The Poughkeepsie Yacht Club (PYC) is a small private yacht club based in the Hudson River Valley in upstate New York. The club is one of the earliest yachting institutions in America and founded in 1892.  The club is located on the eastern shore in the heart of the Hudson Valley, on a part of the Hudson River about halfway between New York City and Albany.  It shares a close proximity to the Hyde Park historic sites and the town of Rhinebeck. Its officers include a Commodore, Vice-Commodore, Rear-Commodore,  Measurer, Secretary, and Treasurer.

History
The Poughkeepsie Yacht Club was founded on 1892 by a small group of working sailors and yachtsmen. 

It now has approximately one-hundred twenty "active" (boat owning) and "social" (non-boat owning) members.

During the early years of the club's history, rowing played an important role fostering interest and membership. This led to the negotiations securing the first race of the "University Eights" (Intercollegiate Regatta) in June 1895.  In addition to racing, yachting, and rowing, iceboating was popular with club members as well. The club field had as many as seven ice yachts, generally storing four in the boat house.

Traditionally the Poughkeepsie Yacht Club has been a "working club," where members take part in maintaining the club facilities and grounds. Participation hours include activities such as the "all hands on deck" docks in and docks out as well as working on the annual events hosted at the club. Members may choose the committee with which they wish to be affiliated (i.e., docks, membership, house, grounds, moorings, entertainment, etc.)

Clubhouses

In 1892, the club’s first clubhouse was established in a modest, building in Poughkeepsie, New York, on what is now the water front of lower Main Street in Poughkeepsie. The club leased a dock known as the "Sand Dock" from the New York Central and Hudson River Railroad company at a rate of $25 per year. The first clubhouse was built by May of the following year. The location was on the site of the old Revolutionary Ship Yard (or Continental Shipyard) at Ship Yard Point, now known as Fox's Point in Poughkeepsie.  The first club house was a wooden structure twenty by twenty feet, and two stories high.  With money in short supply, unusual fund raising methods were employed. For example, in 1897, the veranda in front of the house was added using the proceeds of the "Autumn Carnival".  The Club has always been a "working man's club" and today aims to uphold the humble tradition.

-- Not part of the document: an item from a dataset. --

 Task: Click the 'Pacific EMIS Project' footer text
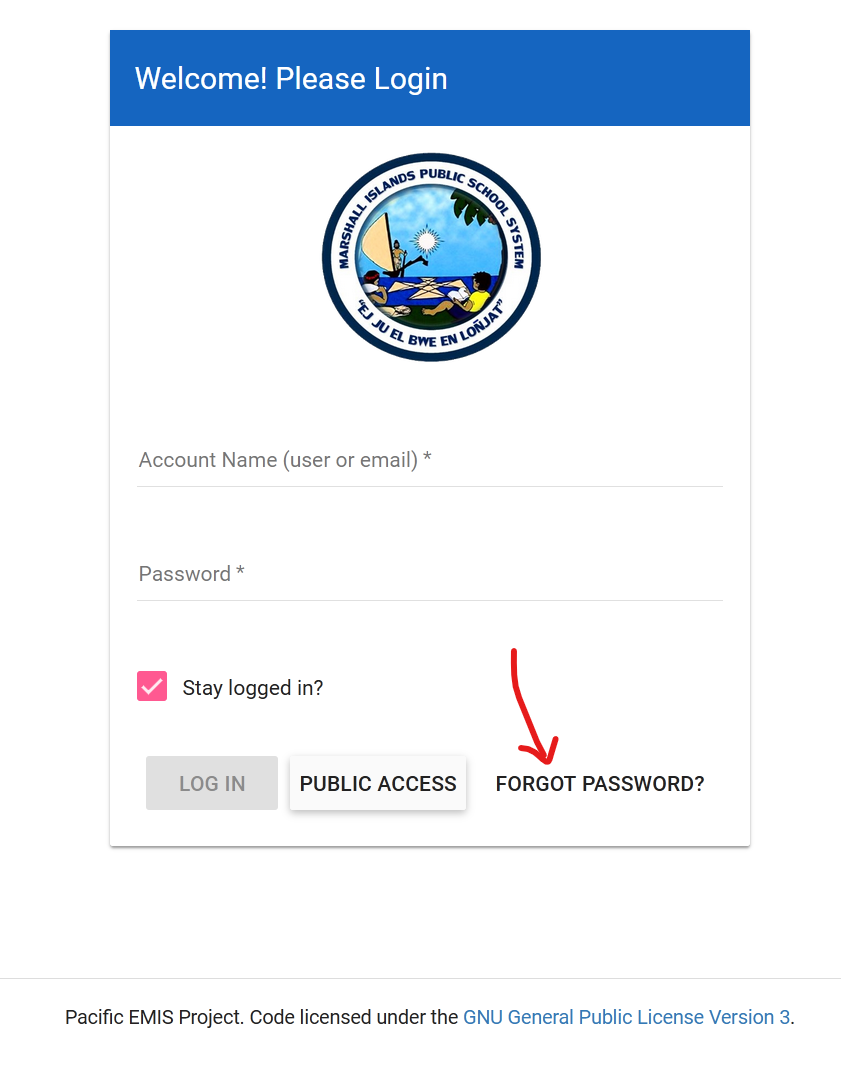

In 1905, the club's second clubhouse was erected at a new location. The club largely had an untroubled history until the Fall of 1904 when the club had to move due to a land deal. After a great deal of effort and negotiation, a deal was made just south of the present Mid-Hudson Bridge, at the end of Union Street.

In 1974, the club's third clubhouse was built. Due to frustration with the Poughkeepsie Urban Renewal project, and the lack of land for winter storage and launching, the club moved location to its present location in Staatsburg, New York.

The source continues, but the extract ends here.